Monoprice DT-3BT – Best premium Bluetooth option
Clean audio TRS, RCA, and Bluetooth connectivity Capable of very loud volume Easy access to aux input and headset output jacks Audio will sound a little hollow to some ears Audio distortion at higher volumes
For years, Monoprice has sold affordable, quality tech gear without fanfare or frills. It continues this tradition with its 50-watt DT-3BT desktop speakers, which sport clear audio and support the most common kinds of connections. There’s of course Bluetooth 5.0 for clean, wire-free setups, but TRS and RCA jacks are available, too. Combined with the understated appearance and tidy $100 price tag, they’re an excellent option for speakers with good sound and simple setup straight out of the box.

Logitech Z207 2.0 Stereo Computer Speakers – Best multi-source option
Impressive audio quality Allows you to switch between three connected devices Easy setup and operation Larger than many other desktop speakers No audio controls other than volume
A great option if you want to be able to switch among different sources. These speakers support easy switching among three simultaneous connections. At 9.5 x 3.5 x 4.9 inches (HWD), they’re on the larger size, and thus aren’t the most discreet speakers, but they deliver good performance.

Cyber Acoustics CA-2890 Speaker Bar – Best space-saving option
Clip mount keeps it off your desk Clear, distortion-free audio Can get very loud No bass Weak stereo audio
This basic speaker bar may be outclassed by other extremely affordable rivals in some ways, but it has feature that keeps it in the running—you can clip it to a monitor. That gets this speaker off your desk, a plus for anyone with limited real estate or a love for minimalism. Add in clear audio reproduction, and lack of distortion at high volume, and those seeking a good compact option can forgive it for its lack of bass and proper stereo output.

AmazonBasics USB-Powered Computer Speakers with Dynamic Sound – Best dirt-cheap option
Well-rounded sound Plug-and-play setup Low price Can’t turn off accent lighting
These AmazonBasics USB-powered computer speakers get you well-rounded audio for a rock-bottom price. If your budget is tight, you can’t go wrong with this option.


What type of speaker should I get? Ex: Should I am for a 5.1 setup? And are 2.1 speakers better than 2.0 speakers?
In this price range, a 5.1 multi-channel speaker setup (five speakers, one subwoofer) won’t sound as good as better models. The same amount of money can buy a much better quality two-speaker system. These basic 2.0 stereo setups, which are comprised of just a left and right speaker with a single driver (the actual loudspeaker) in each, abound in this price range. Occasionally you can also find a decent 2.1 system—a pair of speakers to handle the higher frequencies and separate subwoofer for the bass—for not much more. These take up extra space but often produce more balanced sound.

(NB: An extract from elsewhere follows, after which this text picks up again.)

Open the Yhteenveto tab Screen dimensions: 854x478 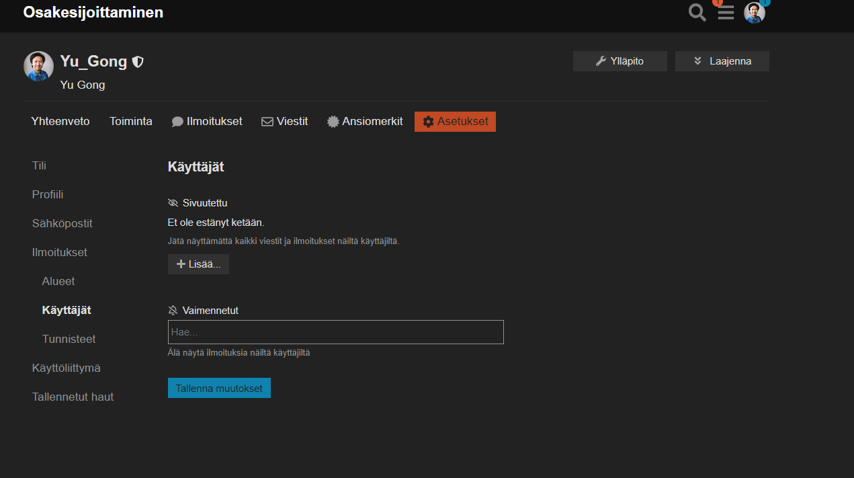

How do I pick a speaker that sounds good?
Don’t lean too heavily on manufacturers’ specs when making a decision. Even if you can parse frequency response numbers, they are often exaggerated. Let your ears be your guide instead. Listen for a good balance between the high (treble), mid, and low (bass) frequencies. Often, speakers will exaggerate one—usually the treble or the bass—at the expense of the others. Good speakers will produce full, detailed audio that sounds as the creator intended it. Be aware, though, that finding strong bass response in this price range can be challenging. Without a subwoofer, 2.0 systems have trouble reproducing low frequencies. The manufacturers often use technological tweaks to amplify the bass notes, but these can sound boomy, and distort the overall mix. If a deep, controlled bottom end is a priority, a 2.1 system might be a better investment.

Should I get speakers that use AC power? Or is a set that uses USB power OK?
Both these options are prevalent in the sub-$100 price range. USB-powered speakers reduce cord clutter, as they don’t need a separate power cable. However, they can’t supply as much juice as the AC variety, so they tend to produce lower volume and less bass.